### Records for the exercise
***
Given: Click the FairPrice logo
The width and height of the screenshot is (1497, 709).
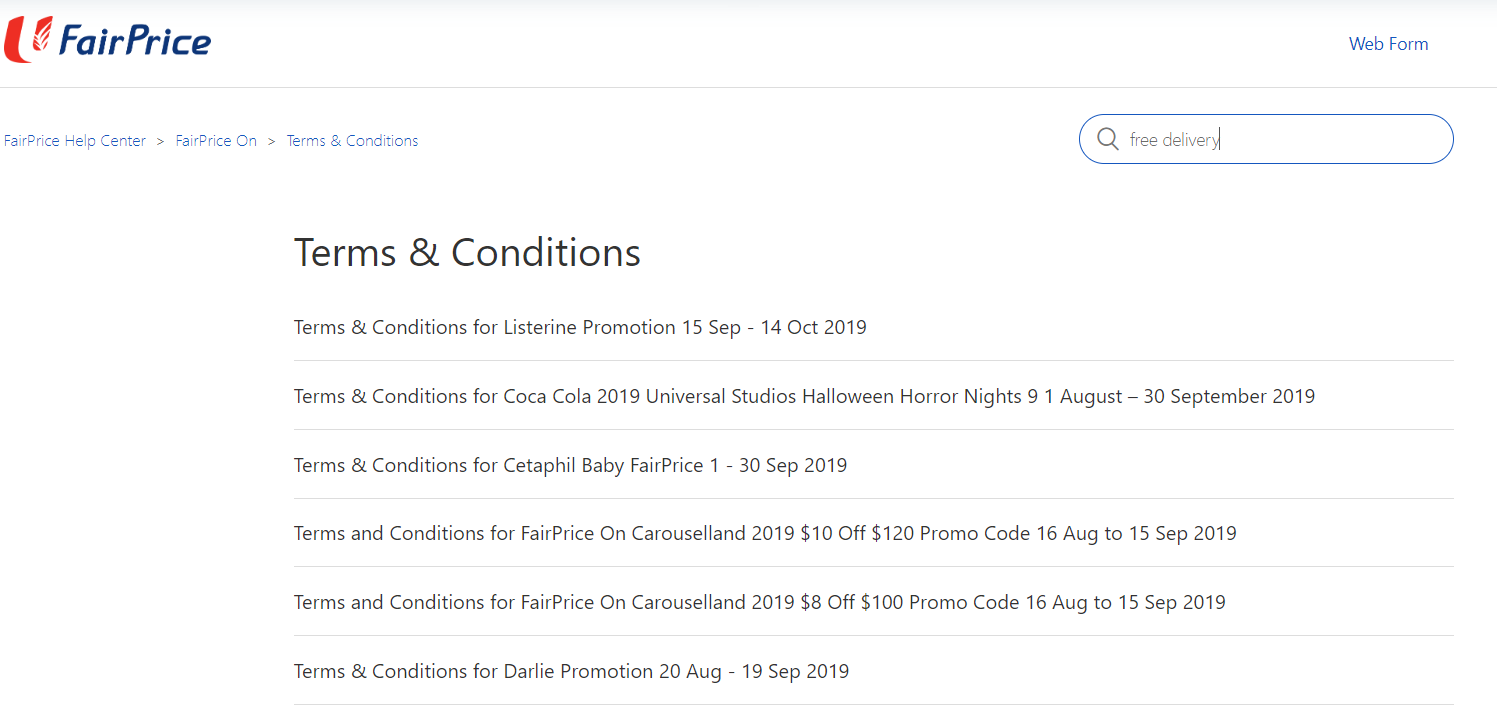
***
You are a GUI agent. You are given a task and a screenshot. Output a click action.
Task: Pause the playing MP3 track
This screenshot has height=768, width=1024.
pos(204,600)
***
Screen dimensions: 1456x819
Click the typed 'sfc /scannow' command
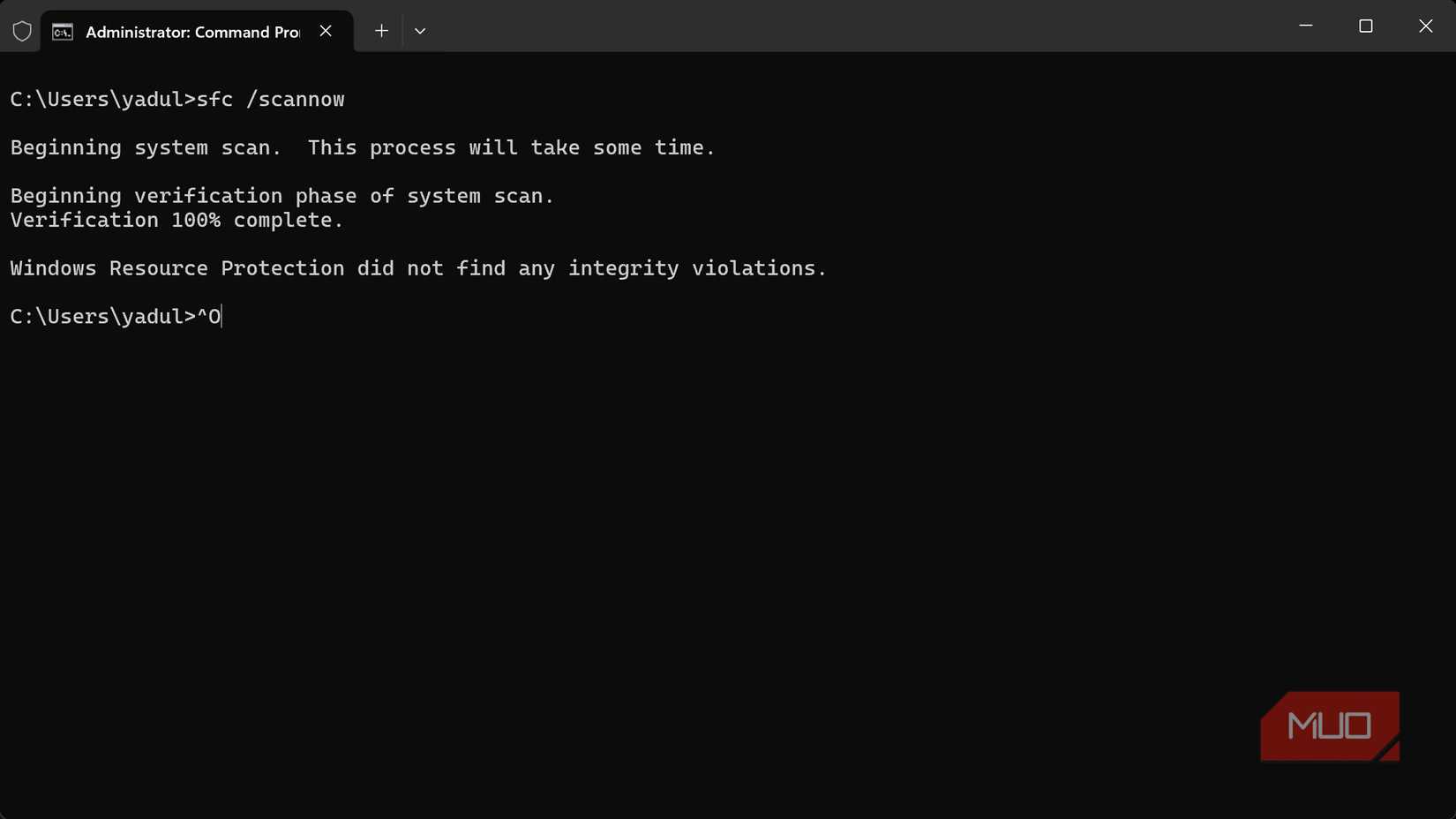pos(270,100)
***
### What you need to do
Only the lines above from the one with "Given: Click the FairPrice logo" up to and including the one with "The width and" should be repeated, exactly as written.

### Finished exercise
Given: Click the FairPrice logo
The width and height of the screenshot is (1497, 709).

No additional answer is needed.